Il primo sommario sulla vita della primitiva comunità cristiana
Il dono dello Spirito Santo ha dato impulso alla comunità in modo tale che quel gruppo di amici di Gesù ha trovato la forza di uscire fuori, di uscire dal chiuso del cenacolo per annunciare quella verità fondamentale che à l’identificazione di Gesù con il Cristo e tutte le conseguenze che ne derivano. Nella prima parte degli Atti degli Apostoli, Luca raccoglie una serie di testimonianze sulla vita della comunità primitiva a Gerusalemme. Ha già dato una impostazione a tutta la sua opera con quella indicazione geografica dell’inizio, quando fa dire a Gesù: “Mi sarete testimoni a Gerusalemme, in Giudea e Samaria e fino agli estremi confini della terra” (1,8). La prima parte della sua opera quindi è incentrata su Gerusalemme: è li che la comunità vive la propria esperienza originale, ed è legata strettamente al dono dello Spirito; la prima Pentecoste cristiana abilita la comunità alla testimonianza.
Leggiamo il primo sommario (2,42-48) che fa seguito immediato al discorso di Pietro il giorno di Pentecoste:
2, 42: Erano assidui nell’ascoltare l’insegnamento degli apostoli e nell’unione fraterna, nella frazione del pane e nelle preghiere. È un testo famoso e importante; è un versetto programmatico. Luca dice che quelli battezzati, quelli venuti alla fede, erano assidui, cioè si trovavano in una situazione di continuità. Non dobbiamo mai dimenticare che Luca sta pensando alla sua comunità che è un po’ in crisi, che è soggetta ad un momento di stanchezza, di abbattimento, non ha più l’entusiasmo dell’inizio, si sta lasciando perdere, allora insiste volutamente sull’impegno della comunità primitiva la quale era assidua, continuava, era in un atteggiamento di perseveranza in quattro elementi fondamentali: l’insegnamento degli apostoli.
Al primo posto mette l’insegnamento, l’istruzione, l’autorità, i testimoni oculari, gli apostoli, sono coloro che formano, che insegnano. L’assiduità nell’insegnamento degli apostoli significa un impegno costante da parte della comunità di ascoltare e di accogliere l’insegnamento degli apostoli.

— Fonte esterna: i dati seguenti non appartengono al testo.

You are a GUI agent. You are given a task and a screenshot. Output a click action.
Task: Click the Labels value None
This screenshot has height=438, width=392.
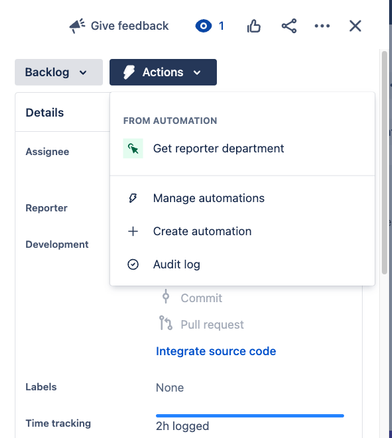(170, 388)
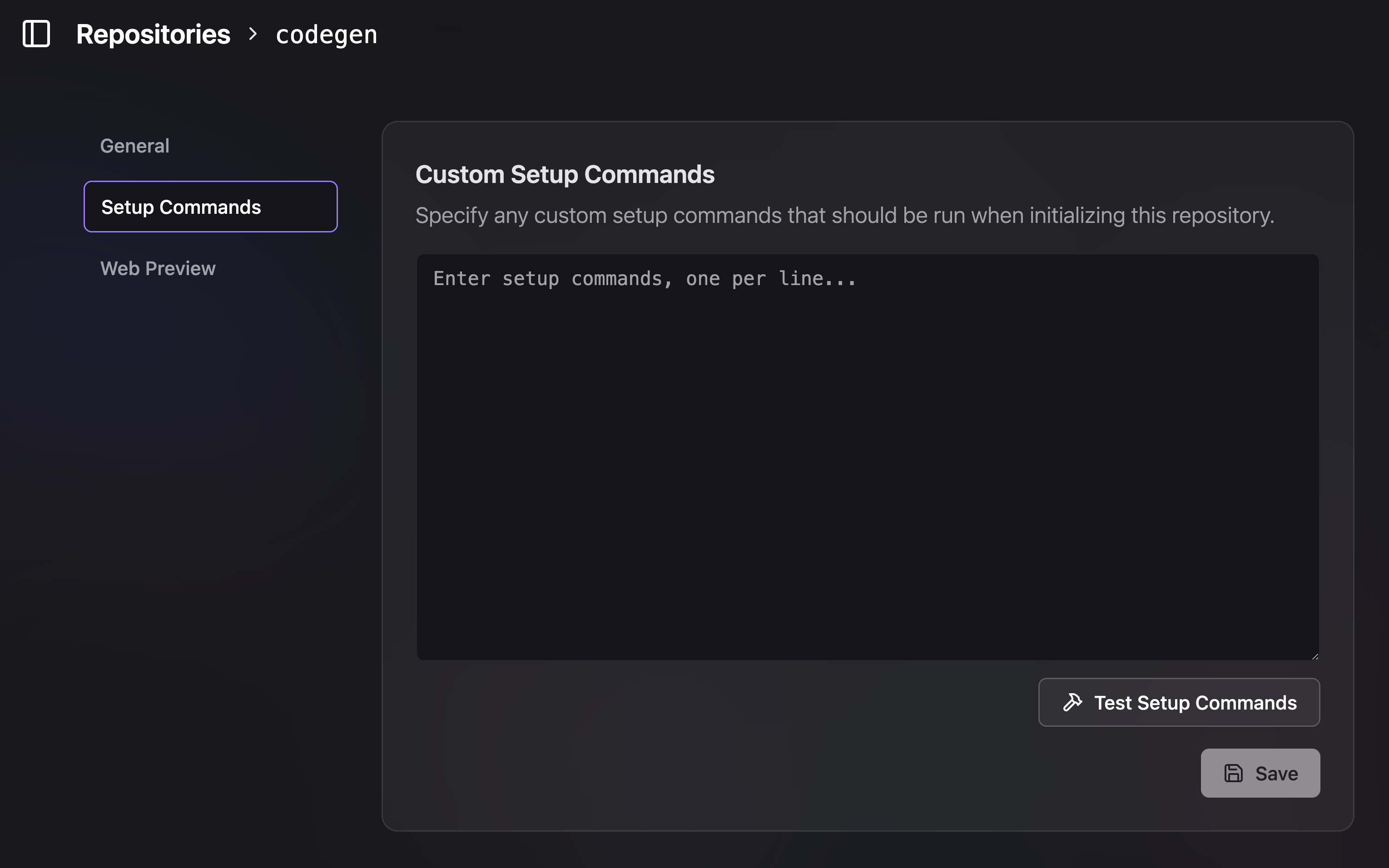Select codegen in the breadcrumb

(x=326, y=34)
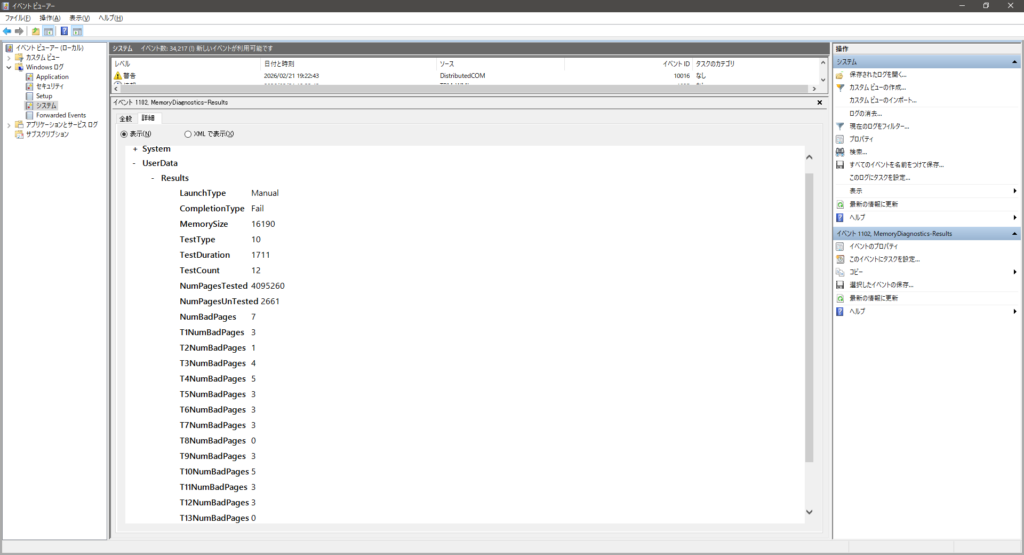
Task: Select the XML で表示 radio button
Action: 188,134
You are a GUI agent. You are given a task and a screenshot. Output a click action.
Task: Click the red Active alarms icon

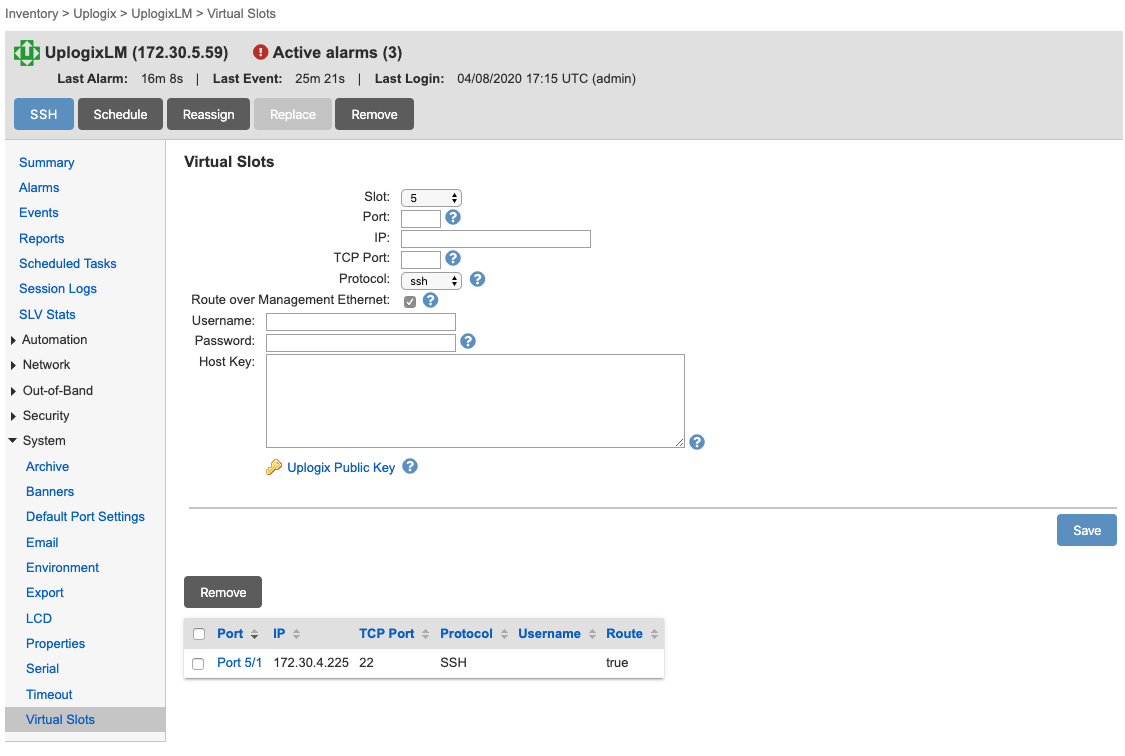click(x=261, y=52)
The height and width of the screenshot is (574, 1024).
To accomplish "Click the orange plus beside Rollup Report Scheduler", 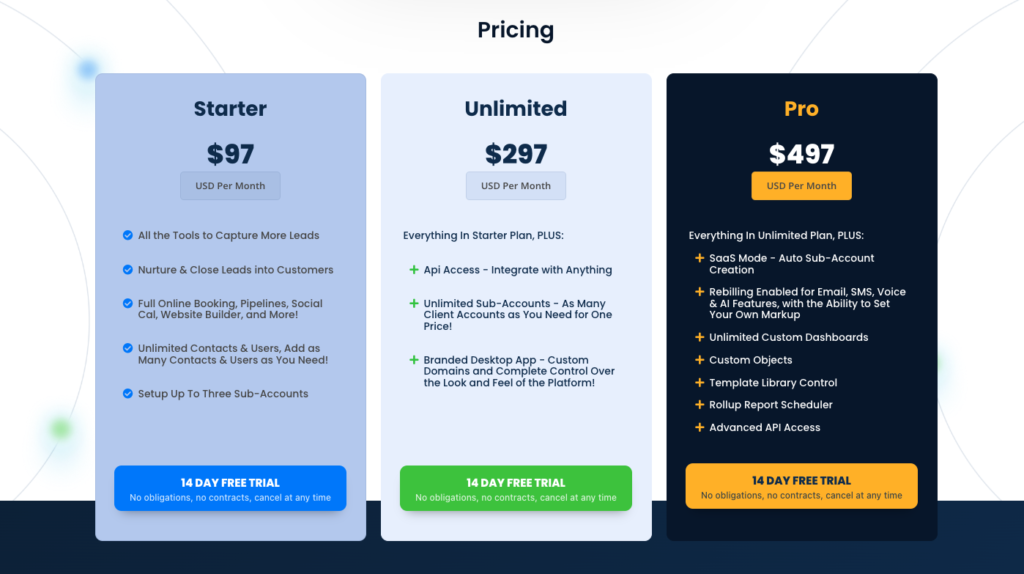I will pyautogui.click(x=699, y=405).
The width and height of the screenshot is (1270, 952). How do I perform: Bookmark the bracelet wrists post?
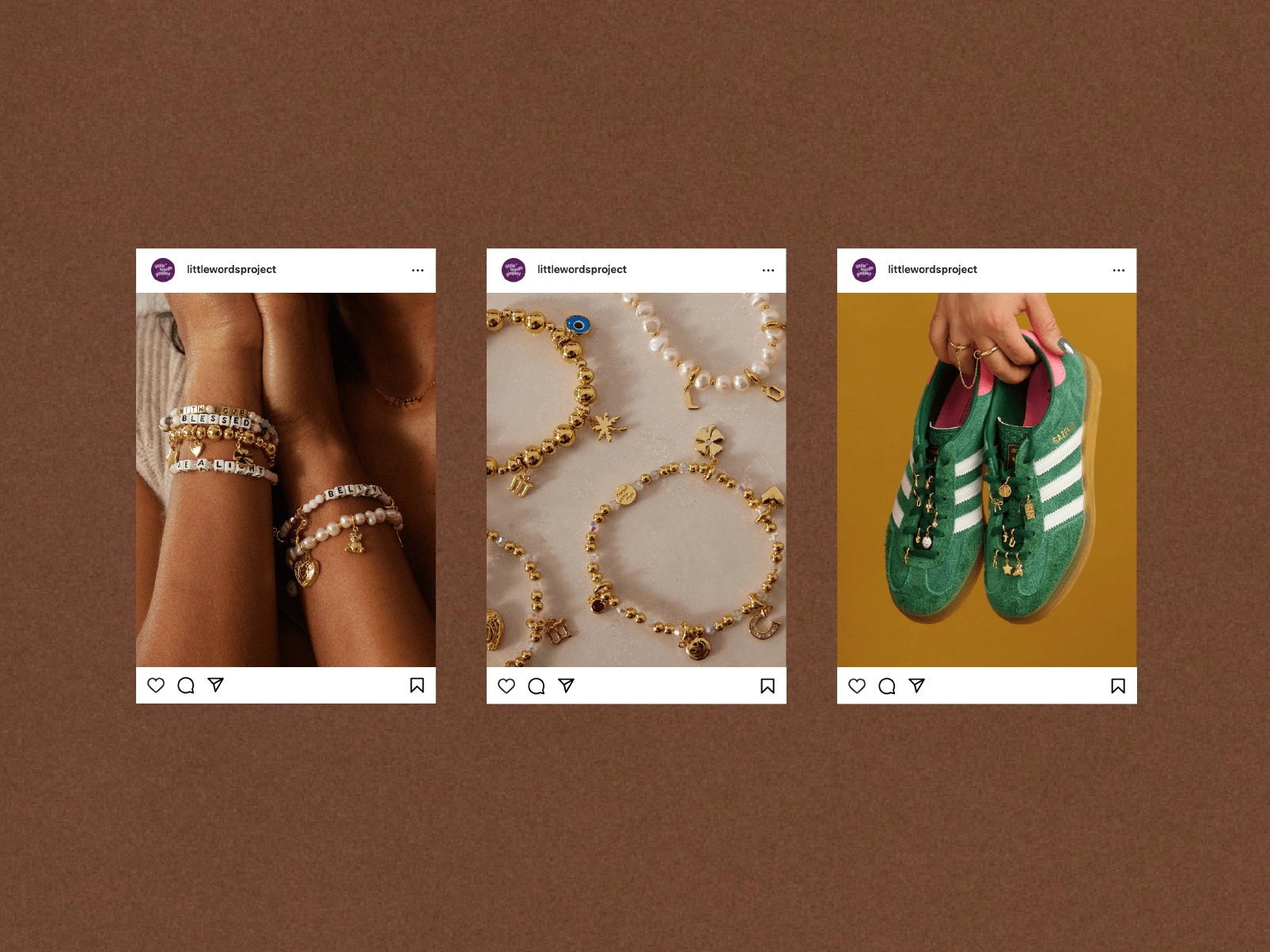[417, 685]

Al di là dell’insegnamento, della catechesi, della dottrina, c’è l’unione fraterna, l’impegno di collaborazione, di affetto, di buona relazione.
Il terzo elemento è la frazione del pane: si tratta di un termine tecnico per indicare la cena eucaristica, è un linguaggio di tipo ebraico, spezzare il pane vuol dire pranzare o cenare insieme perché al momento iniziale il capo famiglia prende il pane, lo spezza e dice una benedizione, in genere una formula molto breve di questo tipo: “benedetto sei tu, Signore Dio dell’universo che hai fatto, o hai donato il pane, il cibo”. È una formula di benedizione quella che apre il pasto, ma è anche la formula importante della pasqua, quindi è molto probabile che la comunità cristiana primitiva si sia rifatta essenzialmente all’ultima cena di Gesù, cioè alla cena pasquale, al momento in cui Gesù prese il pane, lo spezzò, lo diede loro dicendo: “questo è il mio corpo”. La frazione del pane diventa quindi il nome tecnico della messa, della celebrazione eucaristica. L’assiduità nella frazione del pane significa un impegno continuato della comunità primitiva nell’incontrarsi per la celebrazione della messa.
Quarto elemento: le preghiere, un atteggiamento di orazione, di continuità nella tradizione ebraica e nello stesso tempo di novità con l’aggiunta della fede cristiana.
Notiamo quindi che gli elementi fondamentali che presenta Luca all’inizio sono quelli della nostra vita ecclesiale, quei temi che emergono nei programmi pastorali, catechesi, carità e liturgia, sono le dimensioni dei nostri consigli parrocchiali, delle nostre commissioni parrocchiali o diocesane, è l’ambito della nostra vita della Chiesa.